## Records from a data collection
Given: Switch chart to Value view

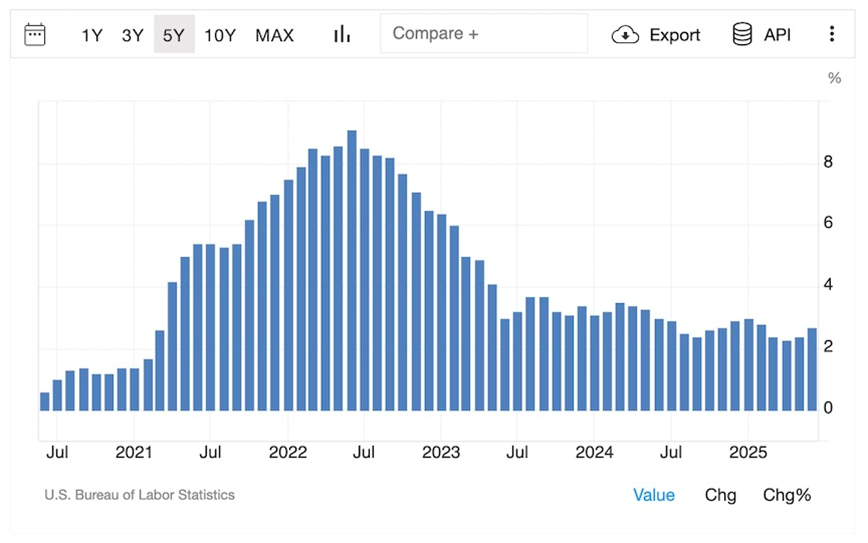Looking at the screenshot, I should tap(653, 495).
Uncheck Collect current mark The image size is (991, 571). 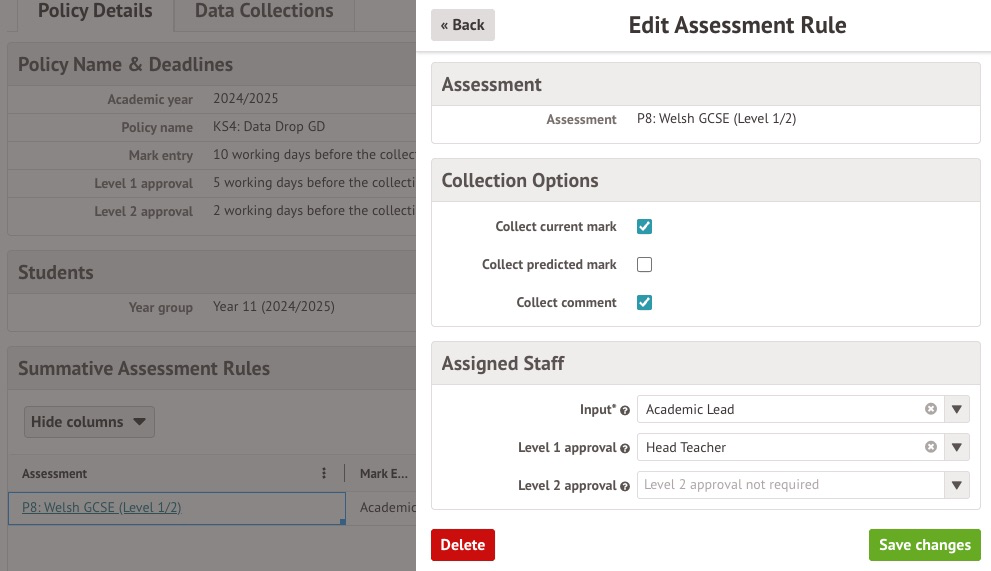(x=644, y=227)
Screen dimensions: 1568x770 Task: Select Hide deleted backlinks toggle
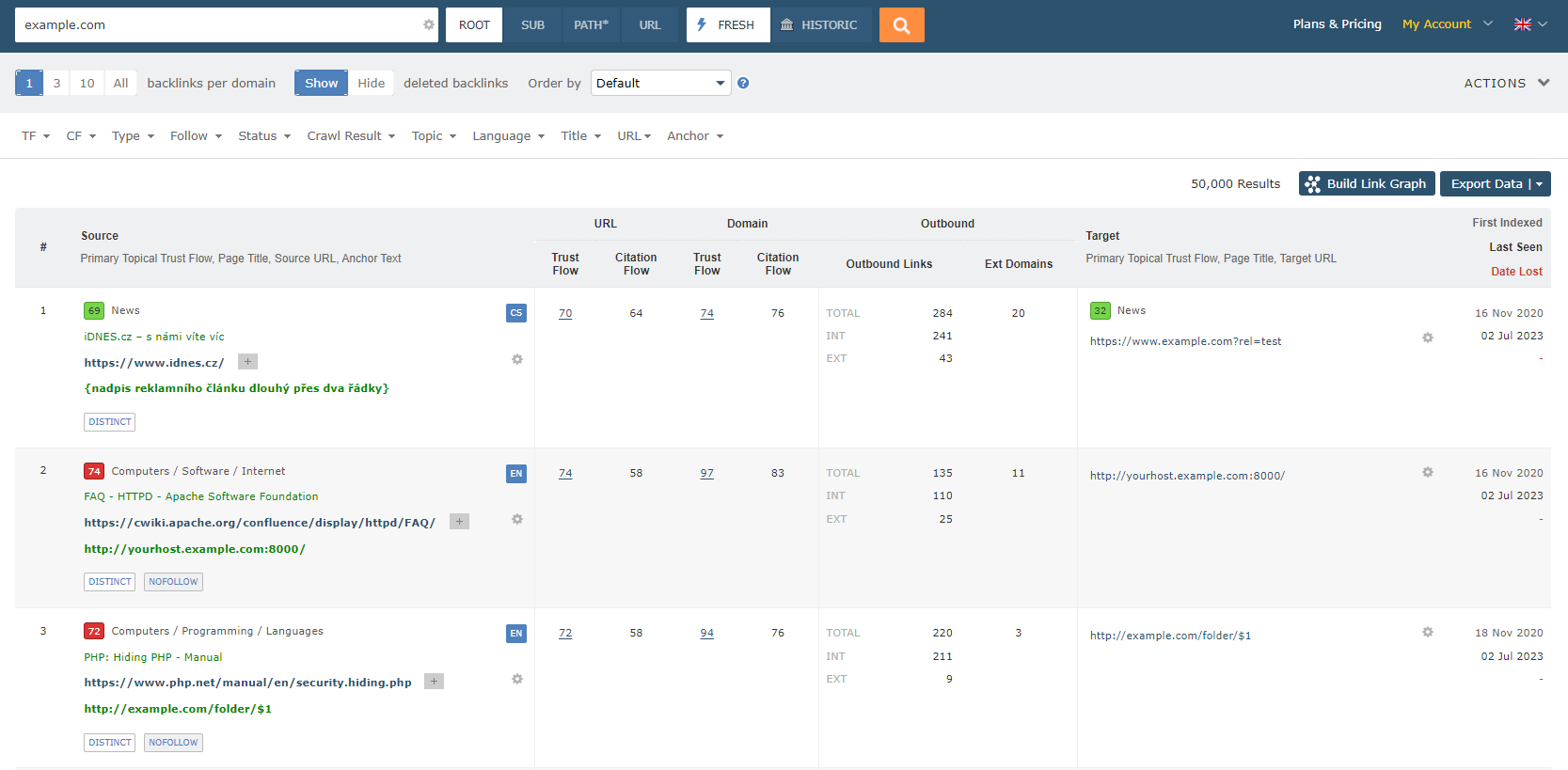pos(371,83)
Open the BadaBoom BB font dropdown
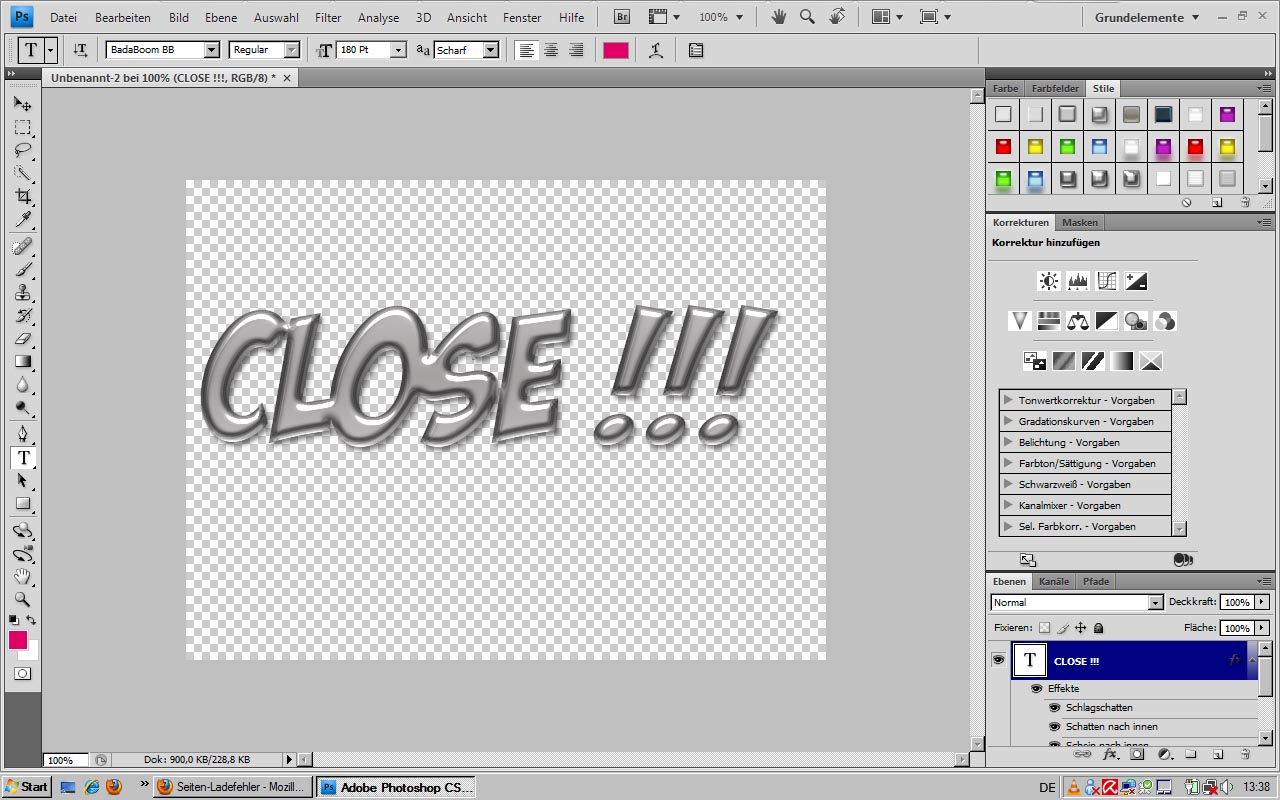 [x=211, y=50]
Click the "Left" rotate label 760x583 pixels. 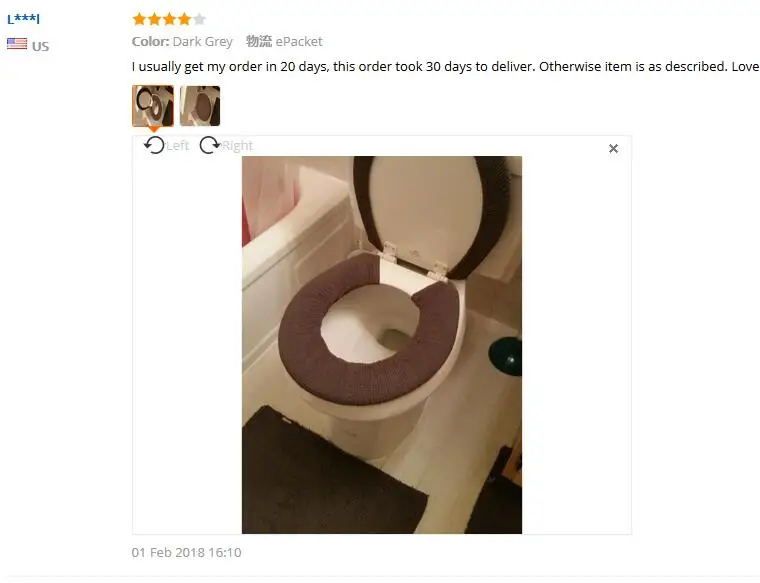click(x=177, y=145)
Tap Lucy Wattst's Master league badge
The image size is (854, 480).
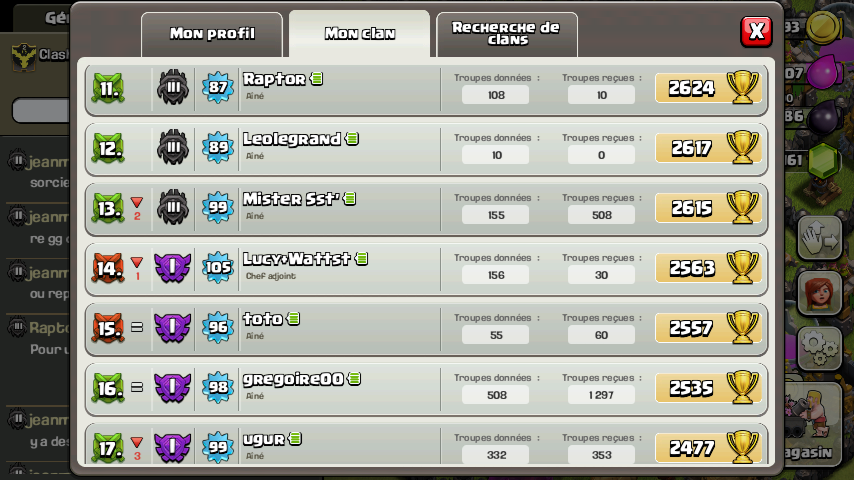[173, 268]
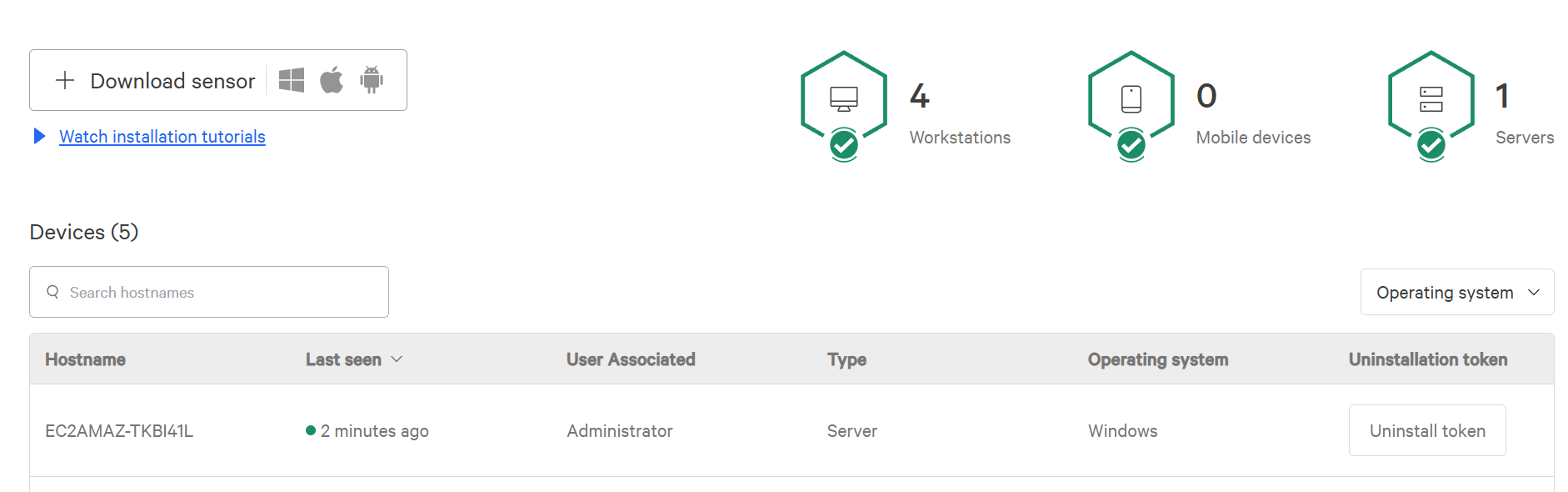Click the Apple macOS sensor icon
The width and height of the screenshot is (1568, 492).
(332, 80)

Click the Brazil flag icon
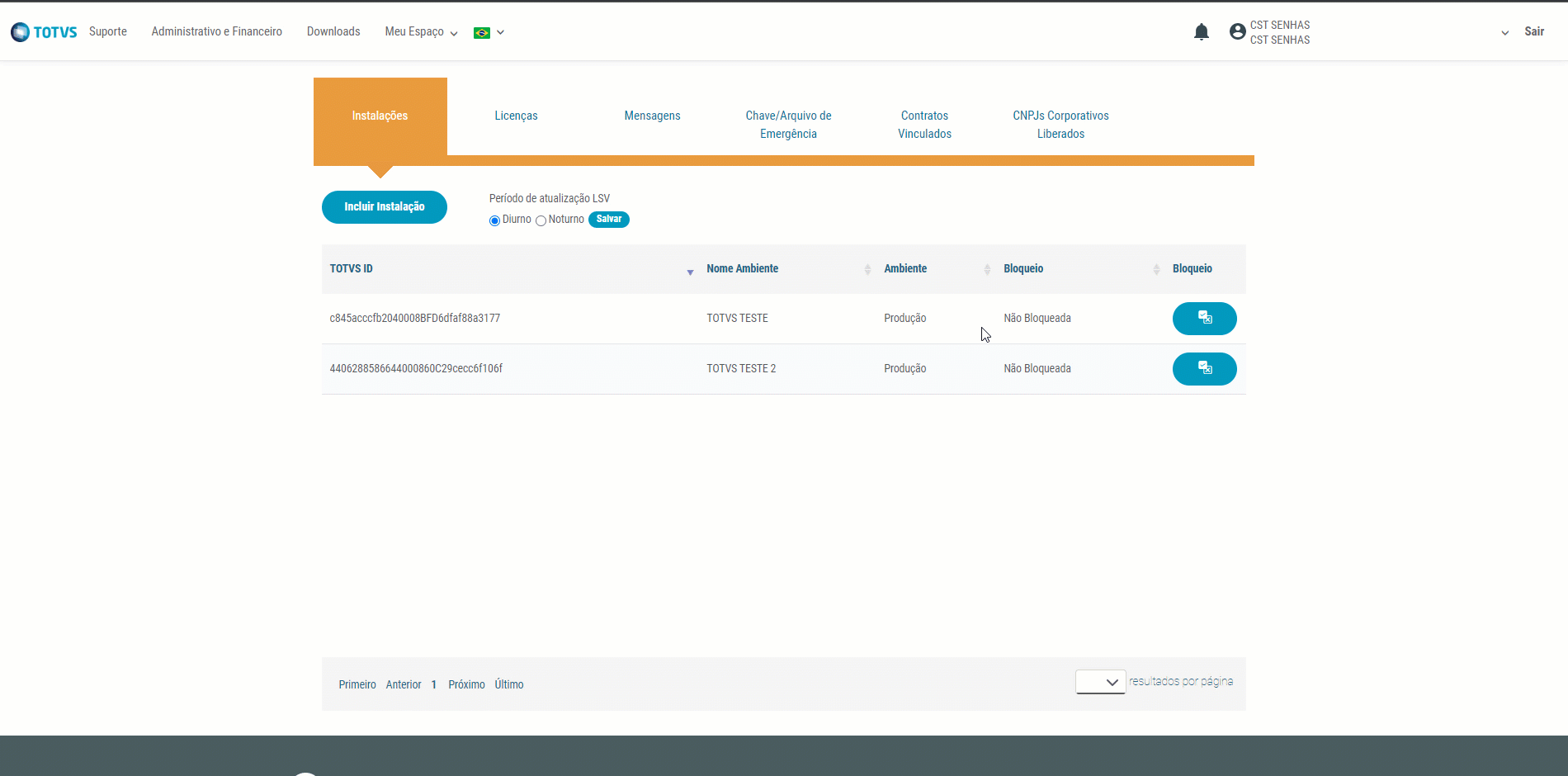482,33
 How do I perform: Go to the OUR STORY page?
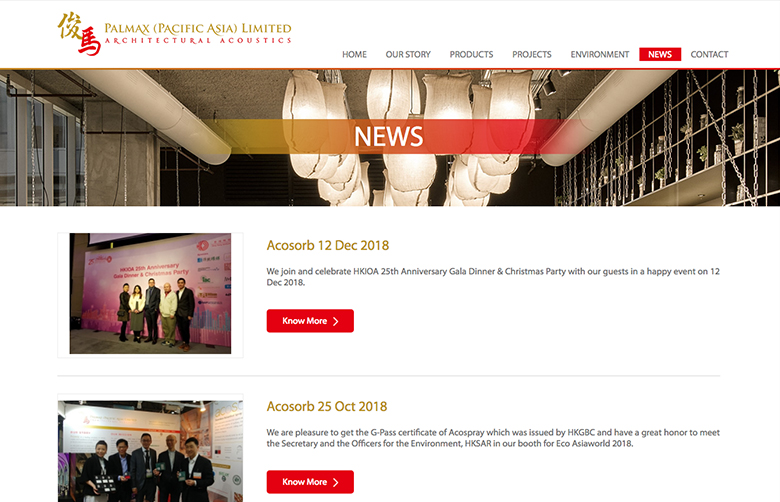pos(408,54)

## What is expected
Retype, word for word, the line containing "Click the Brazil flag icon" and each line after it through the end of the data, leaving any picture out.

## Solution for this exercise
Click the Brazil flag icon
482,33
 How do I perform: Go to the OUR STORY page?
pos(408,54)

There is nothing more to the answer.